UHRF1 ubiquitination is critical for spindle architecture. (A) DU145 cells with EG5 depletion were transiently transfected with plasmids expressing EG5^WT or EG5^K1034R, and the nuclear DNA was stained with DAPI. Scale bar, 20 μm; inset scale bar, 10 μm. (B) The mitotic cells were identified according to nuclei morphology and the percentage of mitotic cells was assessed. n > 100 cells. (C) Chromosomes that failed to congress at the metaphase plate are highlighted by red arrows.
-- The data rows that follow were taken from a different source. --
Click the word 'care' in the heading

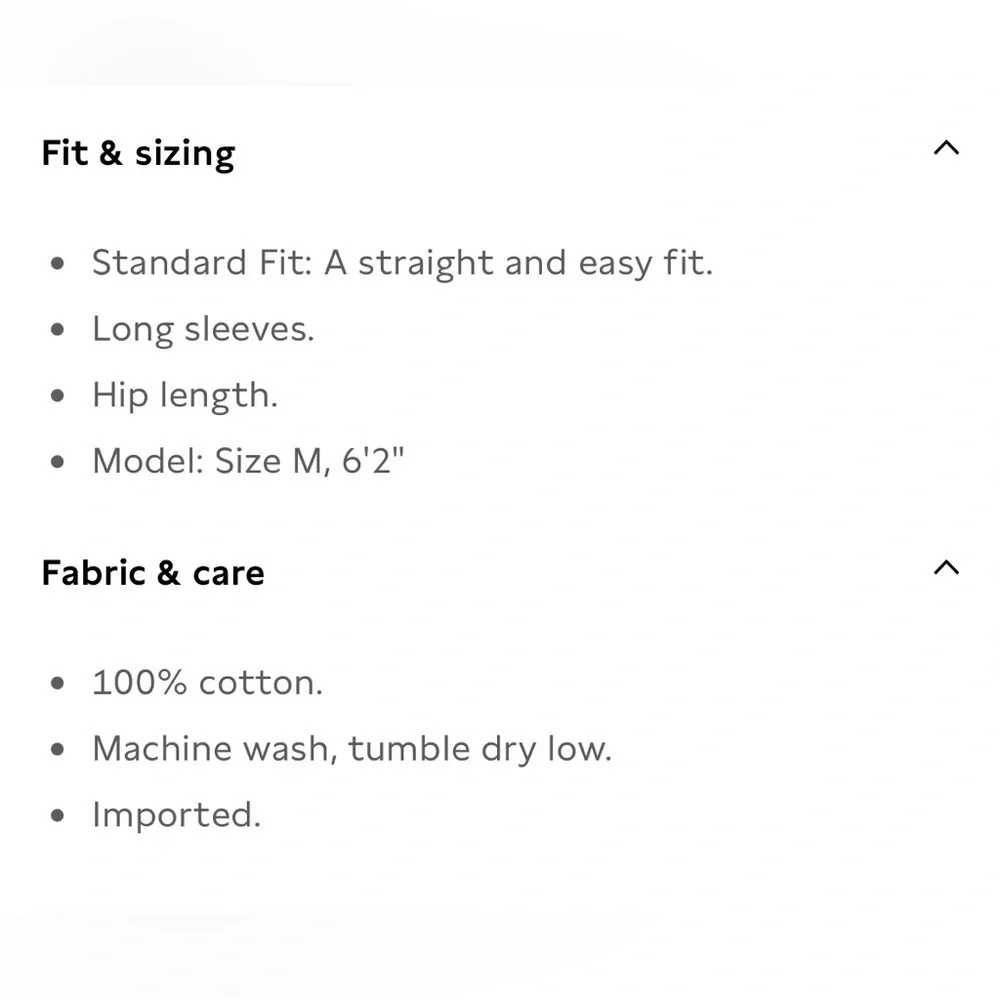pos(228,574)
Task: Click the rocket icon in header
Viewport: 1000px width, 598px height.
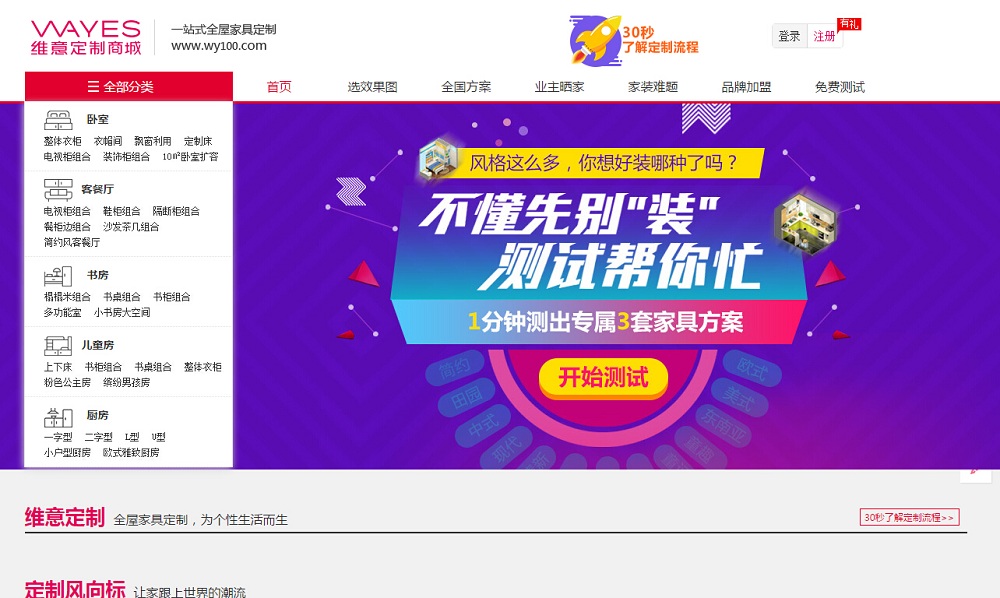Action: coord(596,41)
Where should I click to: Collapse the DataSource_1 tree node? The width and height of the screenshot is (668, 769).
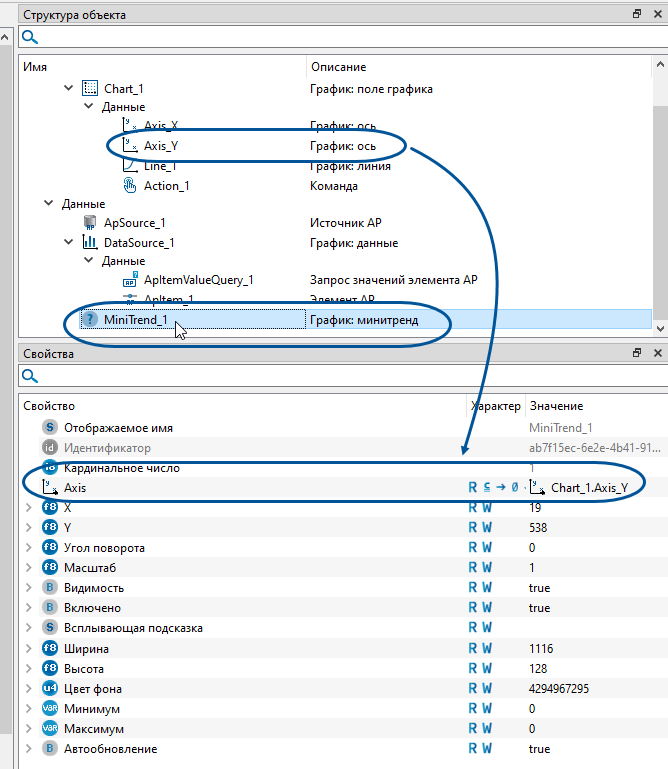(x=68, y=242)
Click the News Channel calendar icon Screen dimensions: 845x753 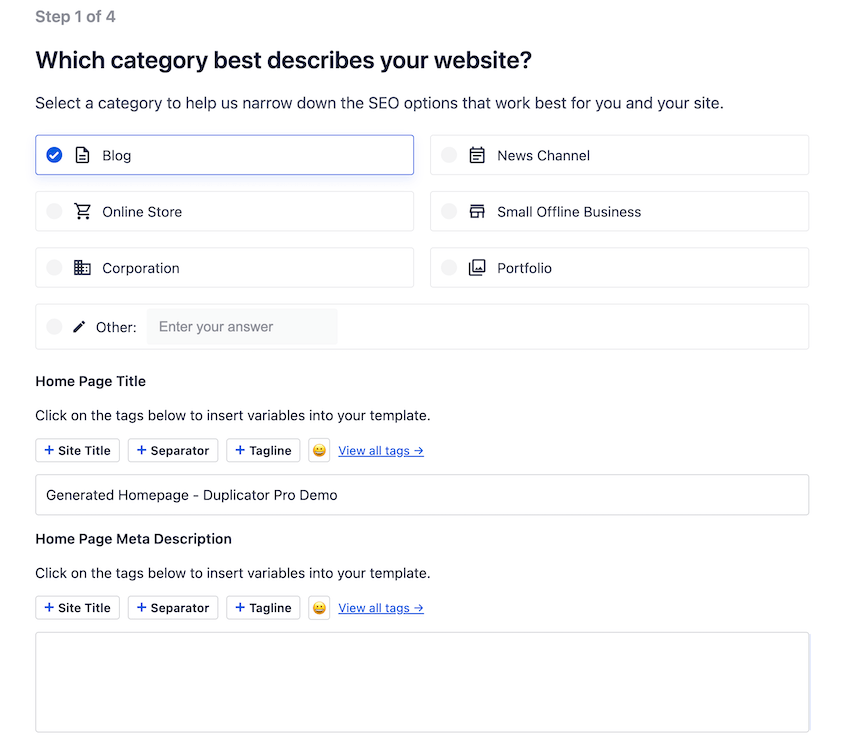coord(477,155)
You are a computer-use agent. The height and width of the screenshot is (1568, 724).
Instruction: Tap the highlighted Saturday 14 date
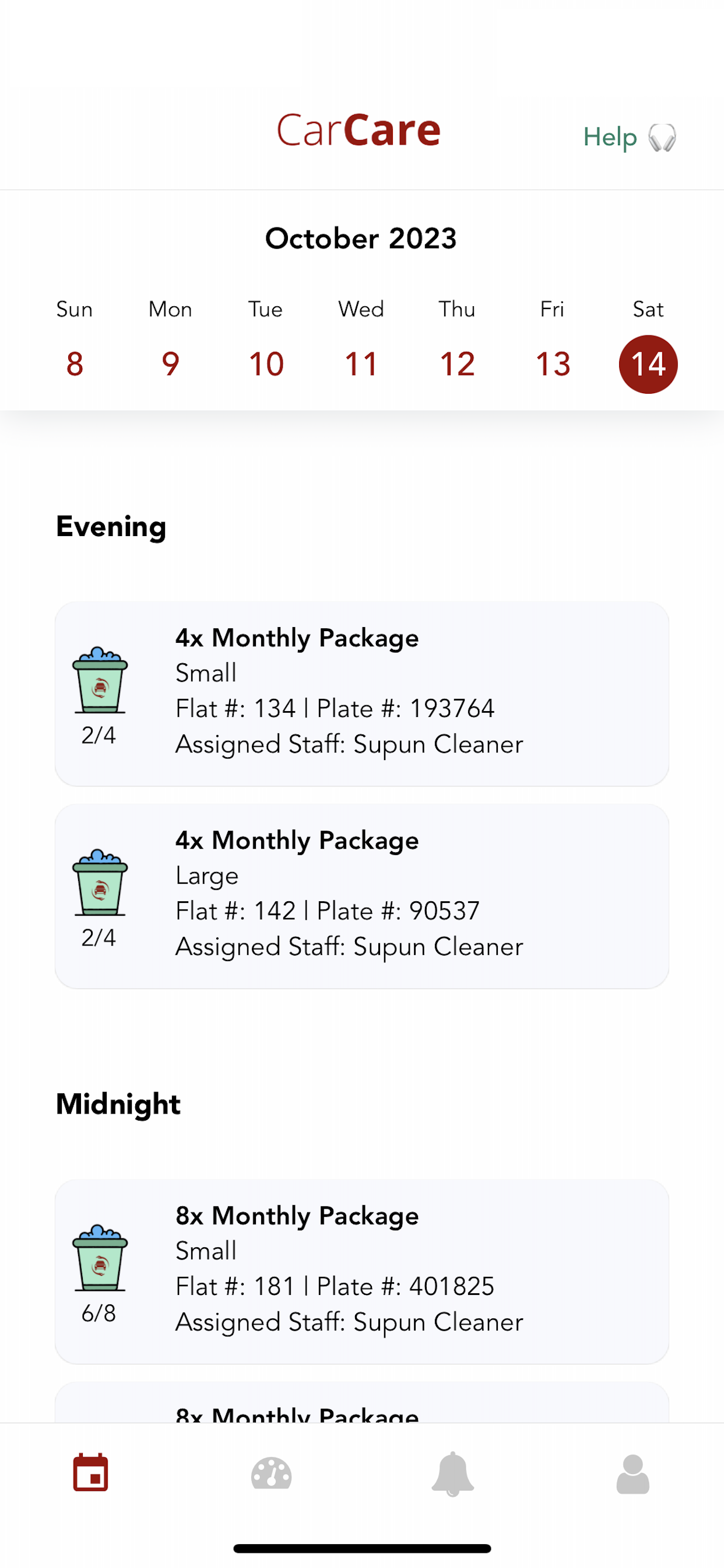[x=648, y=364]
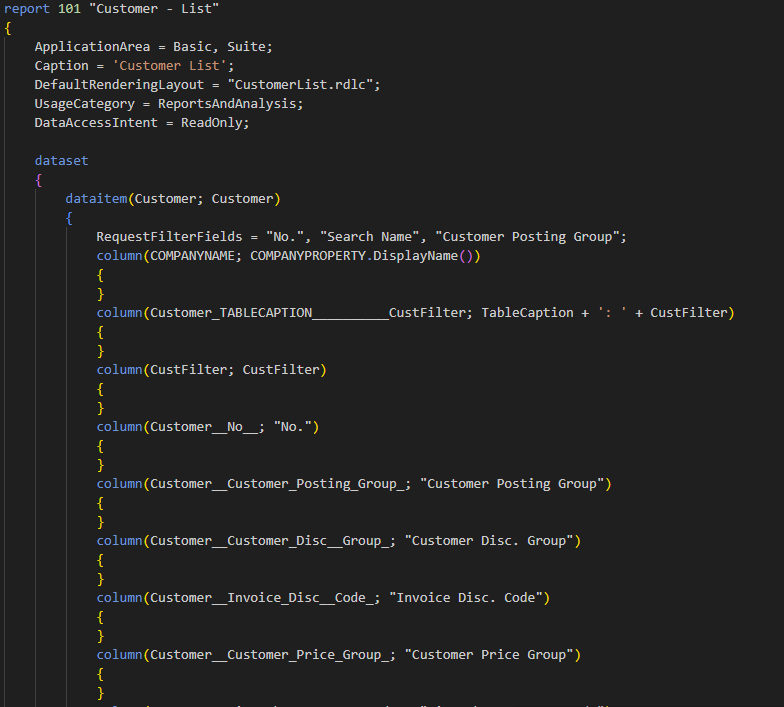Click the "Search Name" filter field string
This screenshot has width=784, height=707.
pos(379,237)
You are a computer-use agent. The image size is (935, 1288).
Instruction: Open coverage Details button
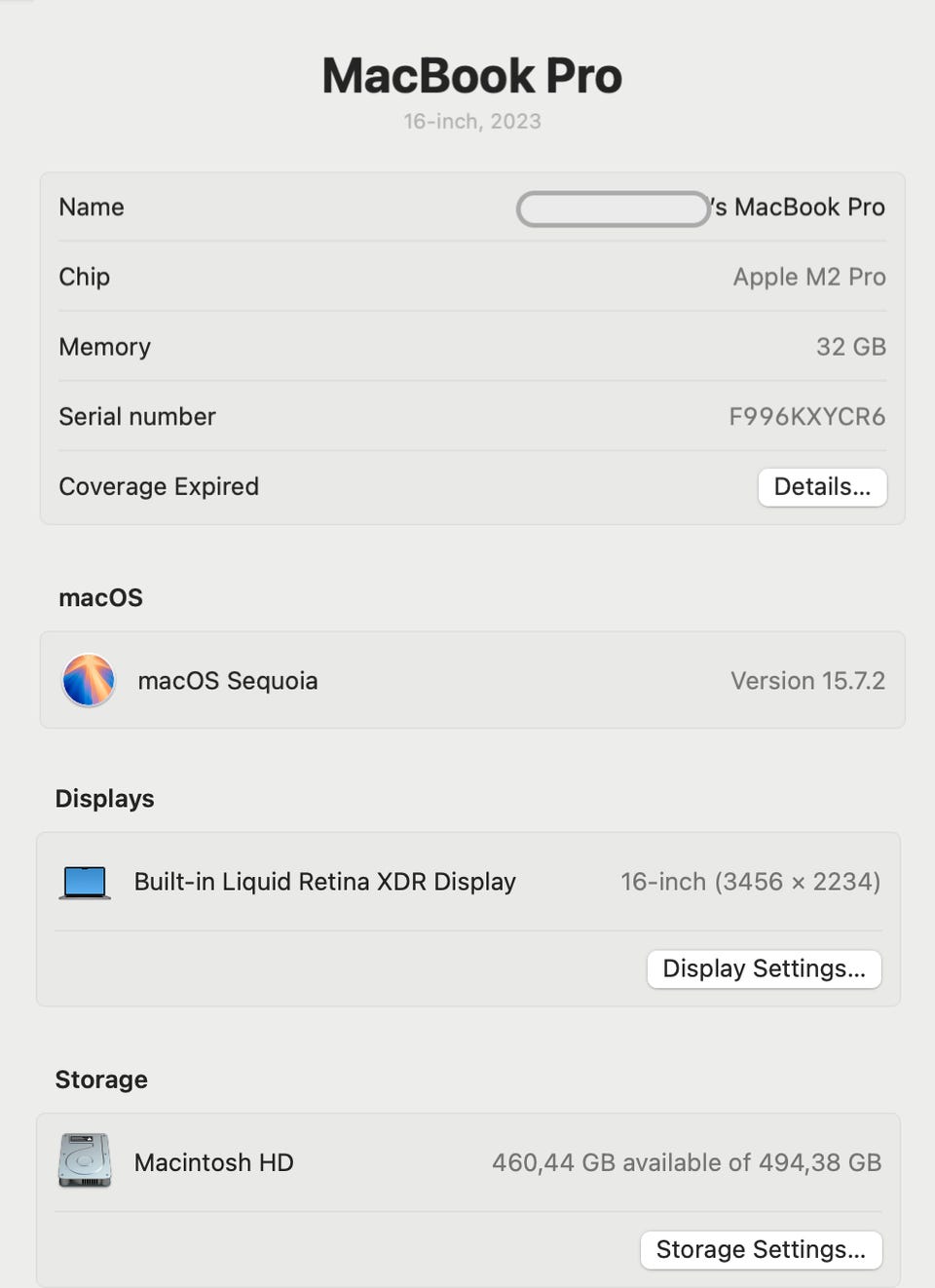pos(822,487)
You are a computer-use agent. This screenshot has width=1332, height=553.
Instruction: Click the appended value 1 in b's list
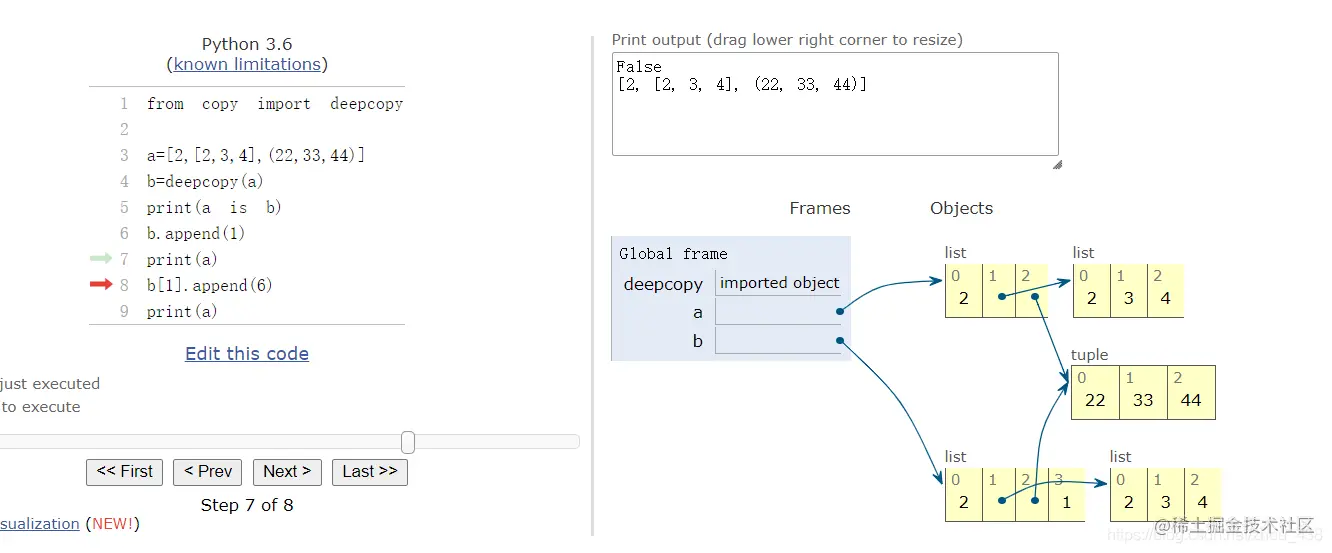pyautogui.click(x=1066, y=502)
Scale bar, 5 μm. (D) The percentage of DU145 cells with unaligned chromosomes was assessed. n > 50 cells. (E) Spindles were stained with immunofluorescent α-tubulin antibody and chromosomes were stained with DAPI. Scale bar, 5 μm. (F and G) Spindle pole distance was measured. n = 40 cells (F). The percent of cells at the metaphases with abnormal spindle geometry was assessed. n > 50 cells (G). The data for quantification in B, D, and G are from n = 3 independent experiments. Results are represented as mean ± SD; error bars represent SD. Dots represent individual cell samples in F; bars are median ± quartile. **, P < 0.01; ***, P < 0.001. One-way ANOVA test.

Figure 7.

A schematic model showing the molecular mechanism by which UHRF1 promotes spindle assembly and chromosome congression in mitosis by catalyzing mitotic kinesin motor EG5 polyubiquitination for the interaction with TPX2.